I remember my friend telling me in 1980 with a twinkle in his eyes, as we considered what we might do after completing our college studies, "you know it's like John Lennon wrote: life is what happens to you while you are making other plans". I think he kind of got it, even as a young twenty-two year old. It really didn't resonate with me, other than as the kind of phrase that sticks with you for some reason.
We met in NYC for dinner. My wife and I were in town for our daughter's graduation and we had an open evening. My friend lives just outside the city in NJ so he drove in with his wife. The three hours were just barely sufficient to get a sense of the way that our lives had "happened".
He lost his first wife to cancer about seven years ago. They had four beautiful children together. I had been able to meet her a couple of times. They were living on the West Coast and back then I did some business travelling that took me out there. That job changed and the trips west stopped and we lost touch. He told me that a few months after his wife passed he was crossing the street in a crosswalk and someone ran the light and hit him.
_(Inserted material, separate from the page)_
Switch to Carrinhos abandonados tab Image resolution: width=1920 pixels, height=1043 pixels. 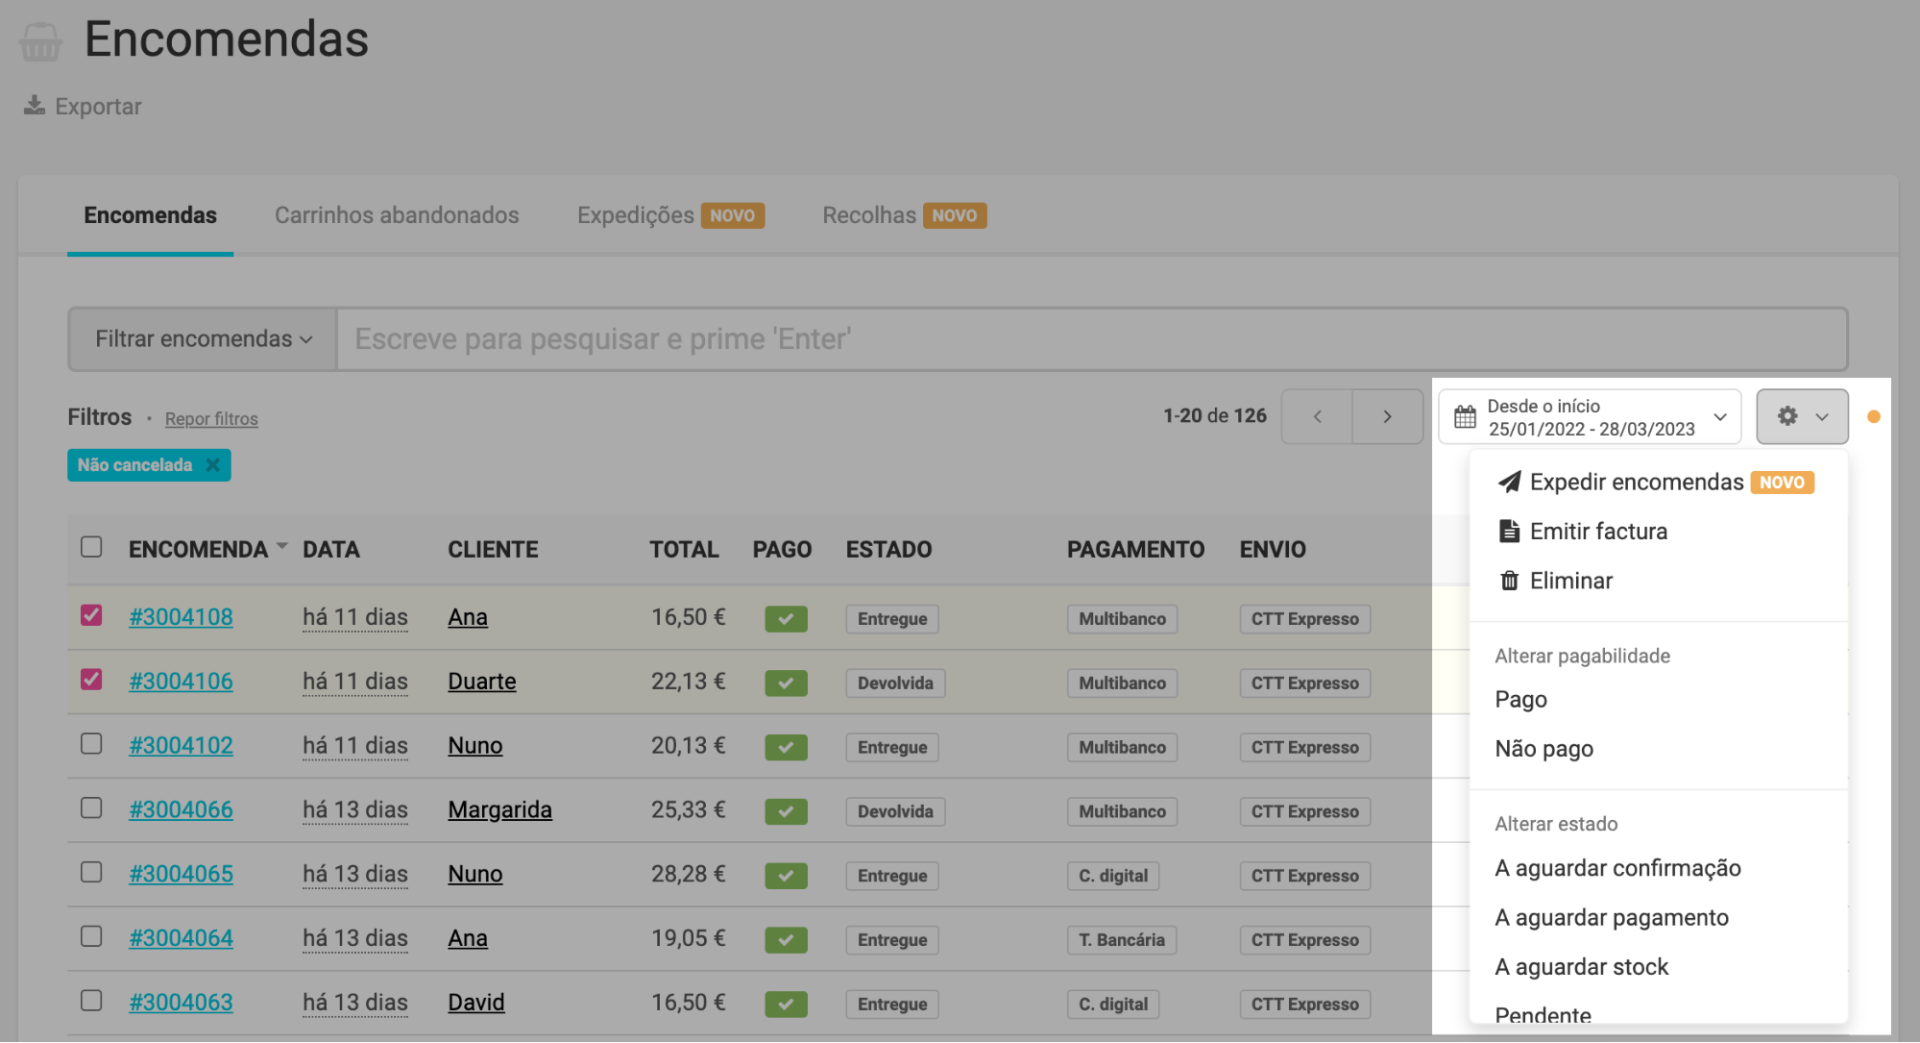pos(396,215)
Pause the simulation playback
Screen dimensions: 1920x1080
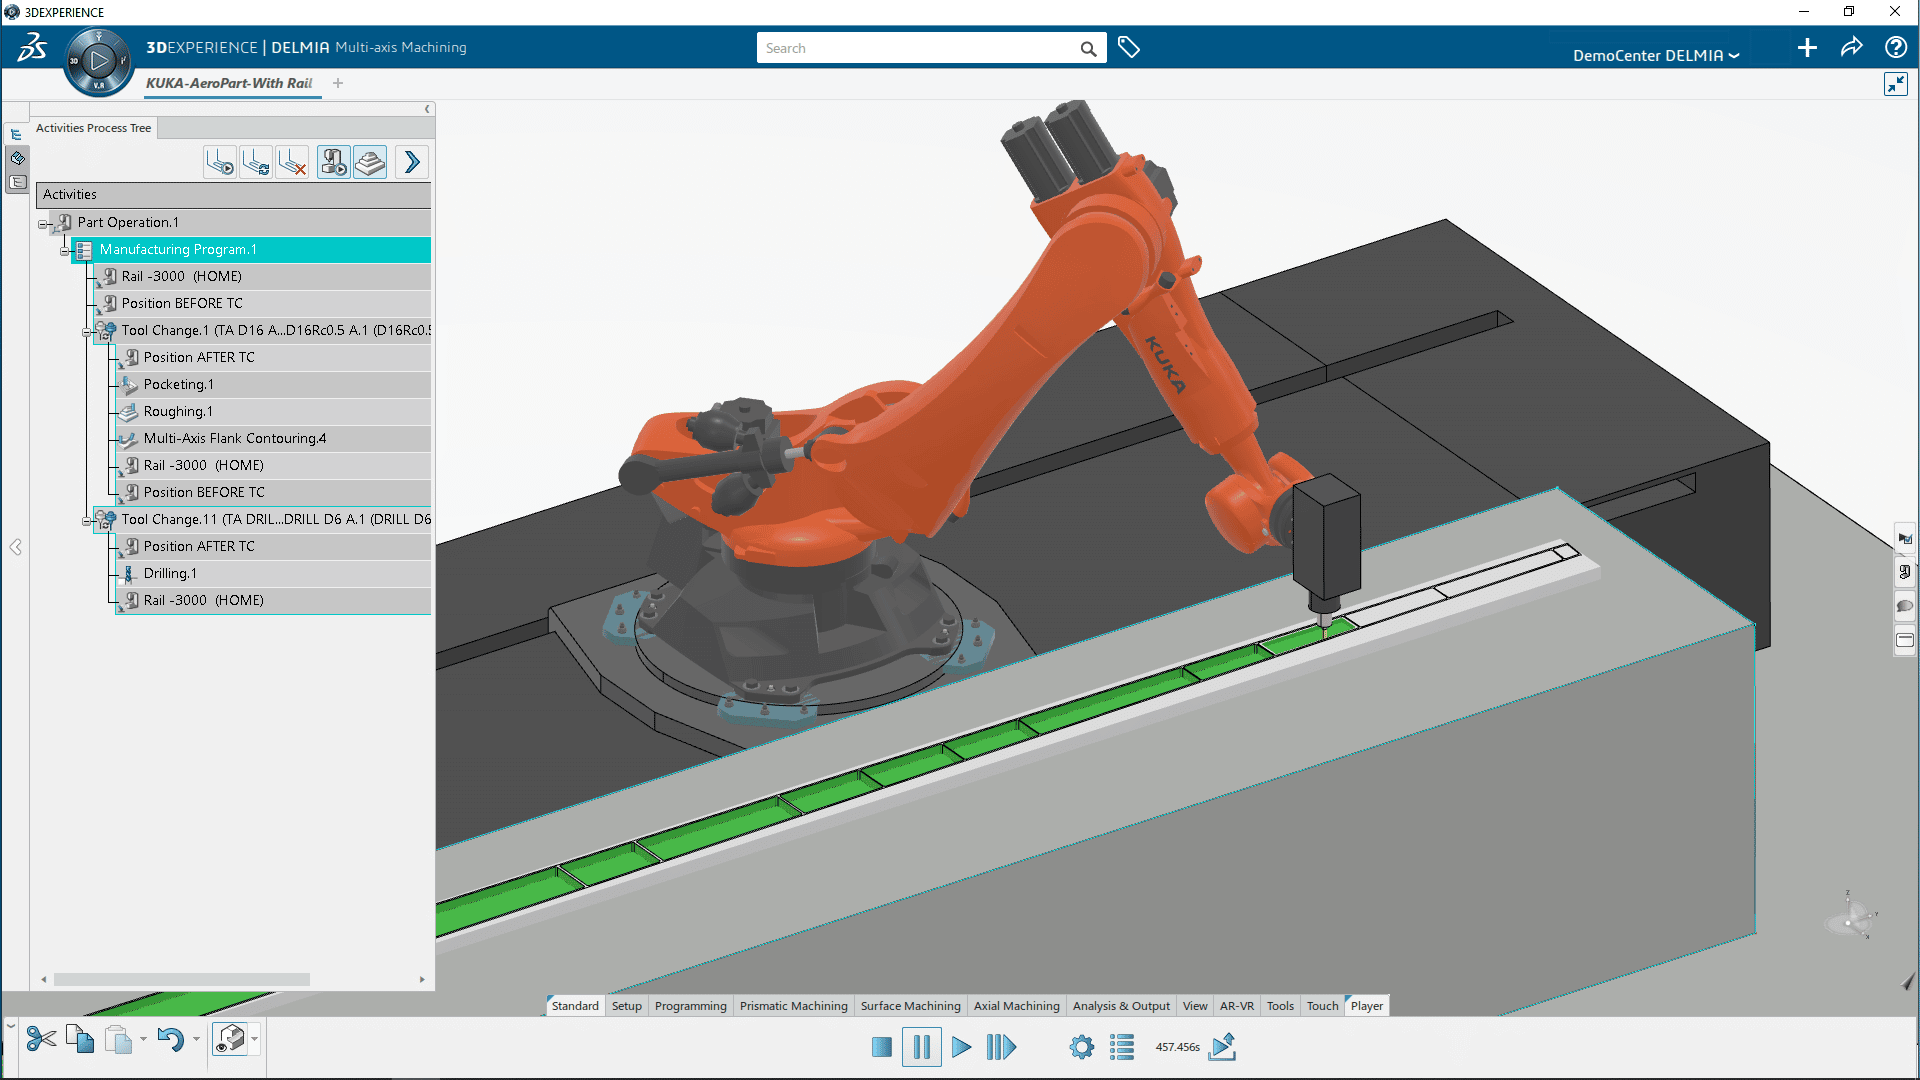pyautogui.click(x=921, y=1047)

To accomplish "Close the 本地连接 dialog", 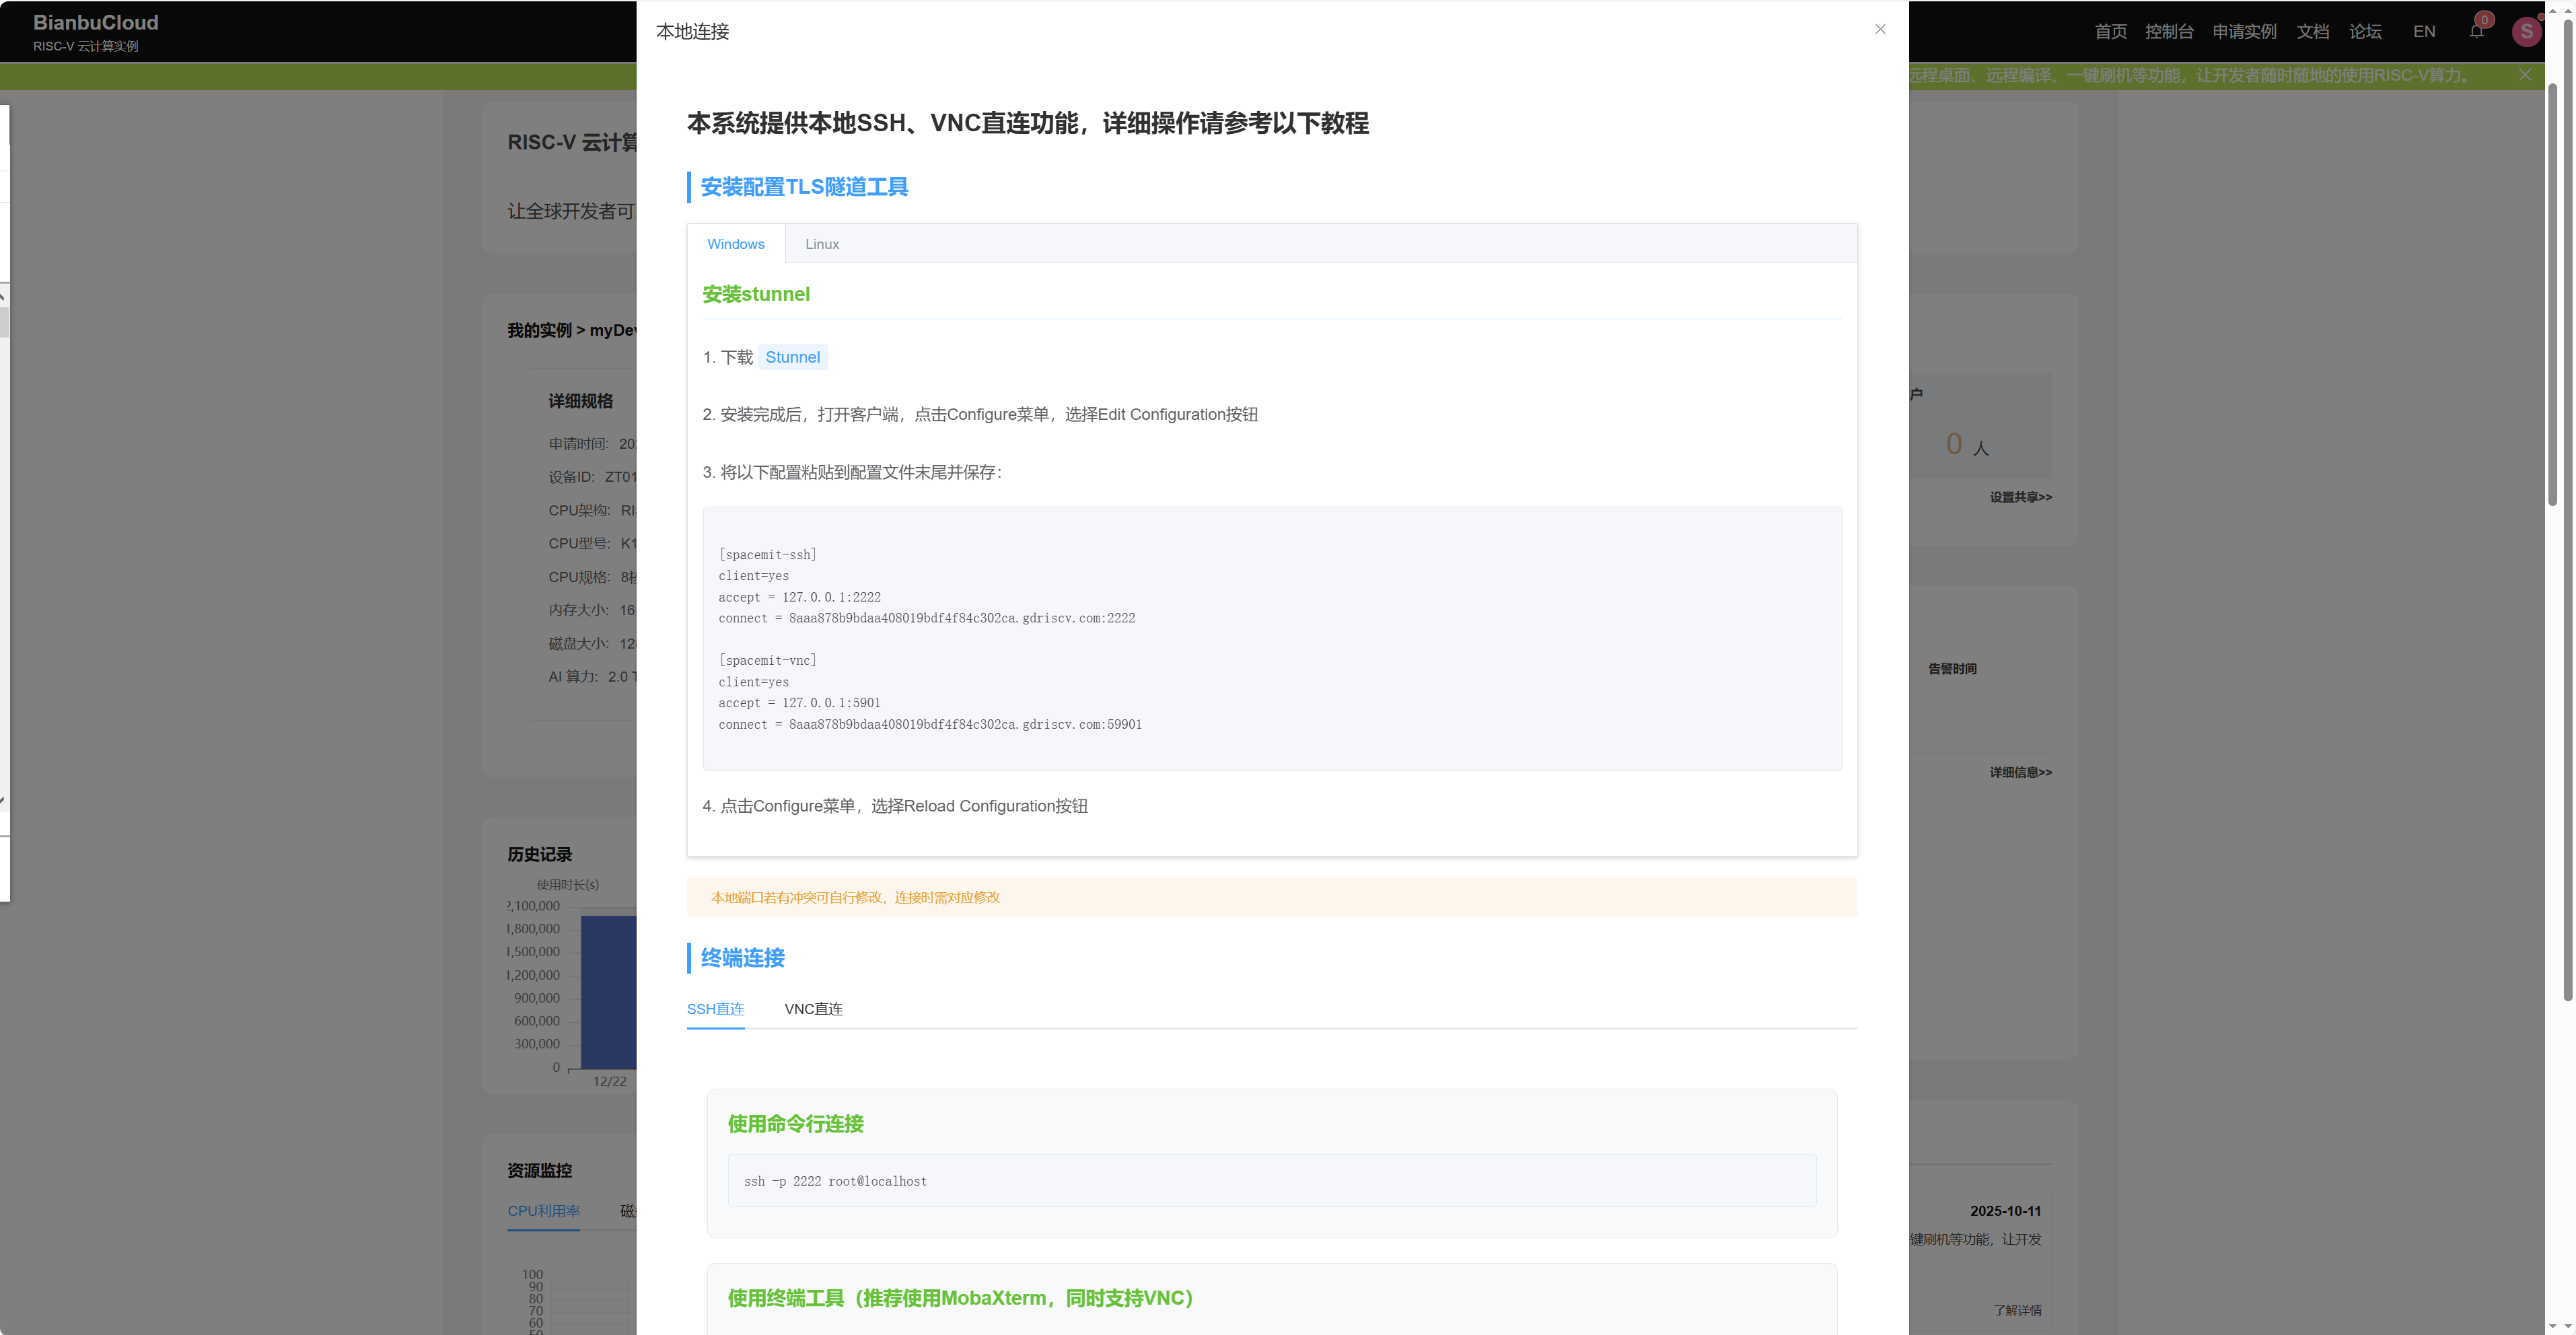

It was a hit-and-run. His left leg was broken in five places, but fortunately that was the extent of the damage. It was a rough stretch with four kids to care for and being laid up.
Now he has a "blended" family with his current wife and her two from her first marriage plus the youngest from his first marriage. Of course, life being what it is, the couple was blessed with a new baby three years ago. I thought about that as our youngest just finished college...about having a three-year old to raise. That is a lot of "happening".
I couldn't share too much of the course of my life in the time we had together. My major events haven't been so much external events but the kind of thing that sometimes happens in mid-life that forces one to descend and then, with time and grace sufficient, re-emerge as someone somehow different yet familiar. It was easier to share stories and pictures about the kids.
These kinds of encounters don't happen often enough, it seems. Maybe that's what makes them special. I hope that we don't wait another fourteen years before sharing what has happened to us while we were making other plans.